Kevan Herold, M.D., is Professor of Immunology and Internal Medicine, Endocrinology and Professor of Human and Translational Immunology at Yale University.
Dr. Kevan Herold graduated from Pennsylvania State University and Jefferson Medical College. He completed his residency at Temple University. His extensive career includes a Fellowship at the University of Chicago, Staff Scientist at Hagedeforn Laboratory in Denmark, and Scientific Director of the Juvenile Diabetes Research Foundation. In addition to several attending physician appointments specializing in diabetes, endocrinology, and metabolism, Dr. Herold’s faculty appointments include the University of Chicago, Albert Einstein College of Medicine, and Columbia University prior to coming to Yale University School of Medicine in 2006.
Dr. Herold's laboratory and clinical studies are focused on identifying the pathogenesis of type 1 diabetes and developing approaches to treat and prevent the disease in humans. His studies are based on preclinical studies of the mechanisms of beta cell destruction in animal models and studies that suggested that immunologic tolerance may be induced by treatment with monoclonal antibodies against T-cells, such as anti-CD3 antibody. Based on these studies and with the collaboration of Dr. Jeffrey Bluestone, Dr. Herold's lab carried out the initial clinical studies that showed that a short treatment of patients with new onset type 1 diabetes could attenuate the loss of insulin production during the first two years of the disease and perhaps for longer. They are studying the mechanisms whereby immune mediators can arrest autoimmunity with the hopes of targeting the key factors and molecules that are able to stop autoimmunity. Further studies are ongoing to build on this initial experience to develop additional immune therapeutic approaches that can improve response rates in patients and maintain immune remission for extended periods of time. Dr. Herold has experience in conducting clinical trials with mechanistic studies to test new therapies and hypotheses to understand the basis for success or failures of responses.
In addition, Dr. Herold is interested in integrating approaches that would improve beta cell function or even regenerate beta cells that have been destroyed by the immune mechanisms that lead to the disease. He characterized the fate of functional and anatomic beta cell mass in humans with and animal models of type 1 diabetes.

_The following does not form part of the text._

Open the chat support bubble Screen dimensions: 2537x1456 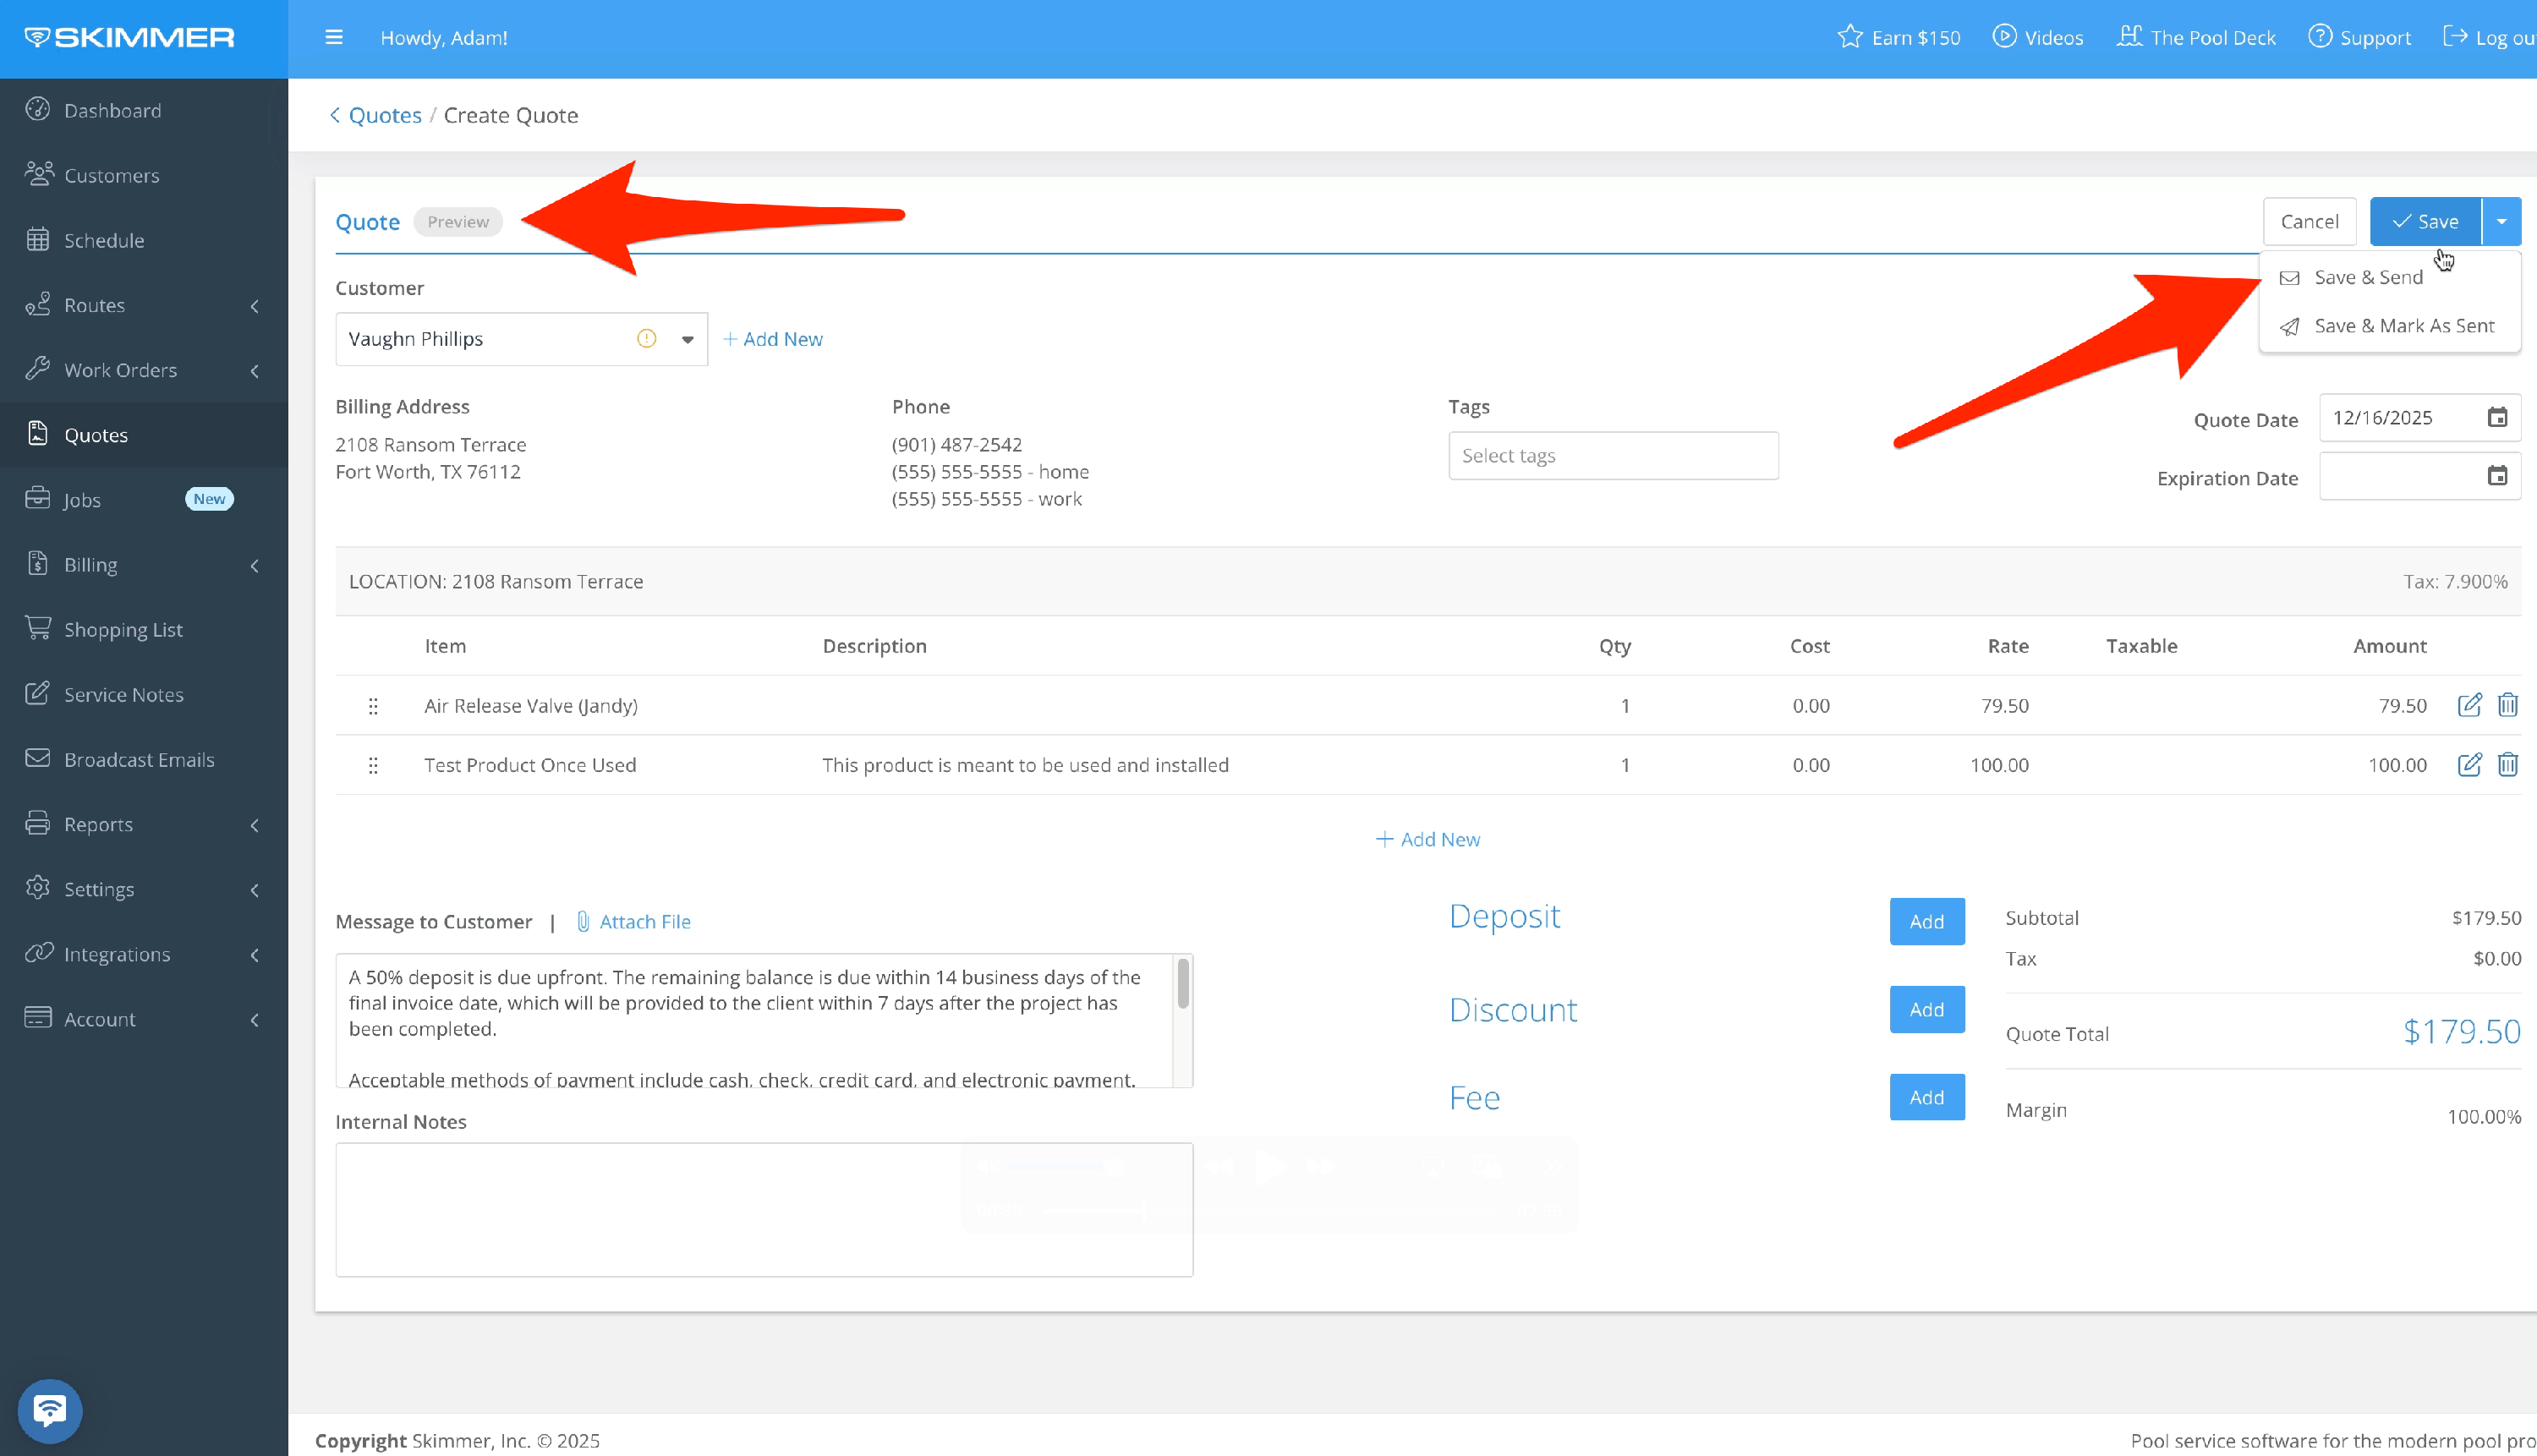click(x=49, y=1410)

He identified proliferation of beta cells as a result of the inflammatory process that causes the disease, which suggests that factors may be identified that can stimulate replication of these cells. Dr. Herold is testing whether beta cell regeneration can be achieved after induction of immune tolerance and are identifying the factors that are responsible for this occurrence. He is in a position to translate findings from these studies to the treatment of patients. Finally, Dr. Herold is interested in combining immunologic approaches with cellular therapies that are able to completely restore normal beta cell mass and function.

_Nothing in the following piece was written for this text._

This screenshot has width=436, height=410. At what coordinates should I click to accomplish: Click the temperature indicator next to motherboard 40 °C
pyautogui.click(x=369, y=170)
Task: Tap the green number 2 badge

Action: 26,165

Dr. Herold is the recipient of numerous awards of recognition including from the Juvenile Diabetes Research Foundation, the AOA Honor Medical Society and the NIH with over 50 peer-reviewed publications as well as many chapters, reviews and editorials, serving on the editorial boards of the benchmark publications related to his fields of expertise. Currently, he is also the principal investigator on over ten grants.
“It is really an honor to be part of this group and to be working with outstanding colleagues. The coalition concept, that Bill Brehm has developed and supported, is paradigm shifting, as a way to conduct collaborative research and work towards achieving our goal of preventing and reversing Type 1 diabetes. The "glue" that holds us together – the collaborative and open discussions of our work is exciting and inspirational.”